### DIRECTION A:
Answer these questions about the forum thread on owner building.
(i) What type of insurance will you have to get if you sell, according to the thread?
(ii) What does thebuildingsurv suggest using to save money?
(iii) What three construction stages does autogenous list for inspector visits?

### EXCERPTED PASSAGE:
━━━━━━━━━━━━━━━━━━━━━━━━━━━━━━

Best thing to do is ask other people their experience in spec building. If their truthful enough they'll tell you that the only money they made was the land value increasing. 
They would have been better off just selling the land. 
Banks cant sell half finished houses. 
Right now theres a bunch of people watching their negative capital build.
Do some research into the owner builder liability and you may find you cant sell for a year depending on where you are. You will have to get indemnity insurance if you sell. 
Building may not be rocket science but the law and legislation that goes with it is. 
You'll find many trades just get builders to build their house. 
It may sound negative but do the research. Ask around. 
You may well pull it off. Do an owners builders course "at least"

----------


## bingoshelley

ok guys thx for all the advise ive got the answer to my questions and much appreciate them cheers shelley

----------


## thebuildingsurv

I would suggest if you are trying to say money use concrete stumps. The concrete alone for the method above will cost a couple of grand.

----------


## myla

hello, 
the issue is many people have unrealistic time frame and cost of building a home, which affects people if renting or holding costs 
many owner-builders chose "difficult" building products, the most important thing is to get the shell up quick smart, 
many project homes now adays take alot of time to build as well, even with builders running the show, 
even during the 7yr warranty period for an owner-buiulder or builder built home the building-sureveyor is now becoming an integral part of the claim/compensation process if it arises, 
some reading:  http://www.feg.com.au/papers/Update%20604.html 
thankyou 
myla

----------


## autogenous

Personally I think there should be a obligated attendance federal based inspector visit at 3 stages of construction during renovation and new homes. 
1. Footings/concrete pour
2. Roof stage prior to plastering
3. Lock up 
In the UK inspectors check each stage of the process advising trades and builders what they require. A built in form of quality control. 
A check box form/report on a standard range of requirements.    
This would prevent a lot of the current issues that go to court ending in tears. 
This would prevent a lot of the dodgyness that goes on now.

━━━━━━━━━━━━━━━━━━━━━━━━━━━━━━

### DIRECTION B:
Carry over only the listing lines between the line holding "Point to the number" and the line holding "Tap the number", inclusive, requests included. Subtract 131 from every click coordinate in the answers.

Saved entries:
━━━━━━━━━━━━━━━━━━━━━━━━━━━━━━

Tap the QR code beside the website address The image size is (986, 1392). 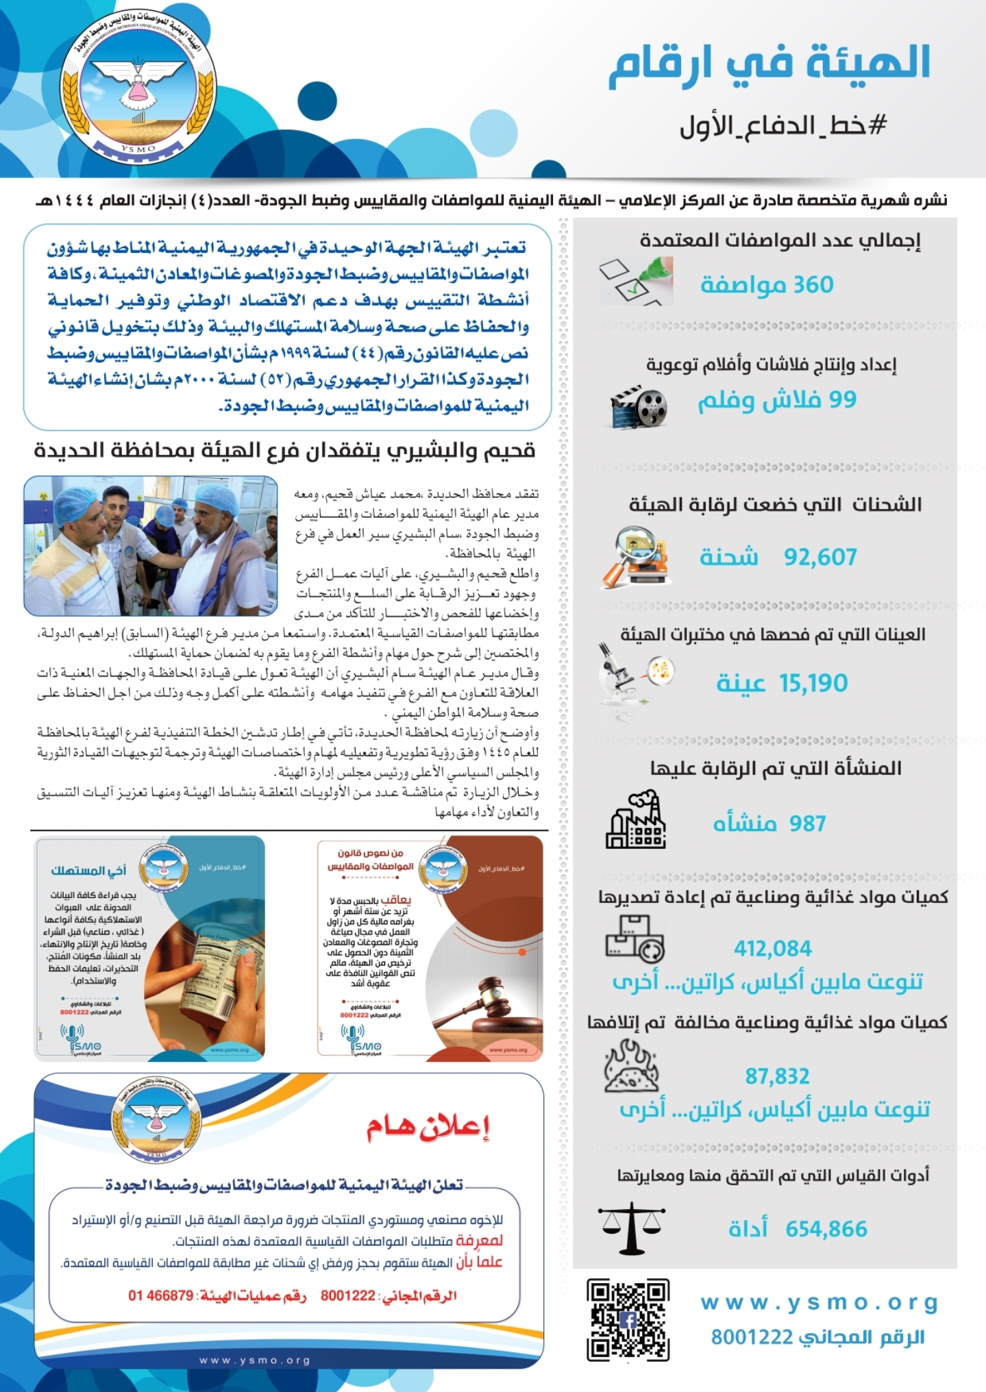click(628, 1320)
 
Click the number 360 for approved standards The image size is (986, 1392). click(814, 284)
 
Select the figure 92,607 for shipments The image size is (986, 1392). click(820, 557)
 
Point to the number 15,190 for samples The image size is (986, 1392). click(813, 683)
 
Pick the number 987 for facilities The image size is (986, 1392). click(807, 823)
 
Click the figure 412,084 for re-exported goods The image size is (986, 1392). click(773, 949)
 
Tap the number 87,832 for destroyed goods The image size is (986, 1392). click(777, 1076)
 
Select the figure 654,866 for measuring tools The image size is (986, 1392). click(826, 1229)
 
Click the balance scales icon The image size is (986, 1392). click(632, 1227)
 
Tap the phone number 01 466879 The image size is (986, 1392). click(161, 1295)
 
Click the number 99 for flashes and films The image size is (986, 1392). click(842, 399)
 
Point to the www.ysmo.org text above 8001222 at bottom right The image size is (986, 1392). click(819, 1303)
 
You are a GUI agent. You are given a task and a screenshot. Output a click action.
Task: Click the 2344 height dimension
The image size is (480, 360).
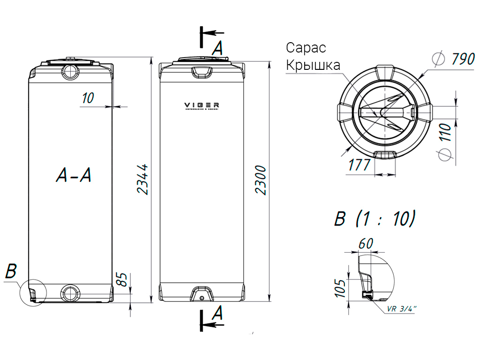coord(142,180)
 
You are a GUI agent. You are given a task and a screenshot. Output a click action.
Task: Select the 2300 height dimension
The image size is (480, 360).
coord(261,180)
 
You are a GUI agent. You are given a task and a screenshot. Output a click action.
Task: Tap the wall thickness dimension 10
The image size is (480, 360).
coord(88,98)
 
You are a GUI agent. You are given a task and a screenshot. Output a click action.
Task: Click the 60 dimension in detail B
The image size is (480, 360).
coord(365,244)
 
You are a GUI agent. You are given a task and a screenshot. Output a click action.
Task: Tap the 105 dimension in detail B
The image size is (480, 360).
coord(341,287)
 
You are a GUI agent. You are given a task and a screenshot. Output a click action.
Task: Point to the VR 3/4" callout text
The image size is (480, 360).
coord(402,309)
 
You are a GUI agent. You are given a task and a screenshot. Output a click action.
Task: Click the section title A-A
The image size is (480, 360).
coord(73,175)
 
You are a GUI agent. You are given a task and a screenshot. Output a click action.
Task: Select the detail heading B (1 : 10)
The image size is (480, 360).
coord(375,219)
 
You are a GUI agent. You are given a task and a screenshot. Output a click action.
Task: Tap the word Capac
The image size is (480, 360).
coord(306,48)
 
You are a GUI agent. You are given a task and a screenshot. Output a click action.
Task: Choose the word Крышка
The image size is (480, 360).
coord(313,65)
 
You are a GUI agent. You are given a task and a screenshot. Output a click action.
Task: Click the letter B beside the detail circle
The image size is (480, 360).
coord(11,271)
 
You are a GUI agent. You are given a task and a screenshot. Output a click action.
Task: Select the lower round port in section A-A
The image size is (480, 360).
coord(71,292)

━━━━━━━━━━━━━━━━━━━━━━━━━━━━━━

### PROBLEM SOLUTION A:
(i) Indemnity insurance.
(ii) Concrete stumps.
(iii) Footings/concrete pour, roof stage prior to plastering, and lock up.

### PROBLEM SOLUTION B:
Point to the number 15,190 for samples The image size is (986, 1392). click(682, 552)
 
Pick the number 987 for facilities The image size is (986, 1392). click(676, 692)
 
Click the figure 412,084 for re-exported goods The image size is (986, 1392). click(642, 818)
 
Tap the number 87,832 for destroyed goods The image size is (986, 1392). click(646, 945)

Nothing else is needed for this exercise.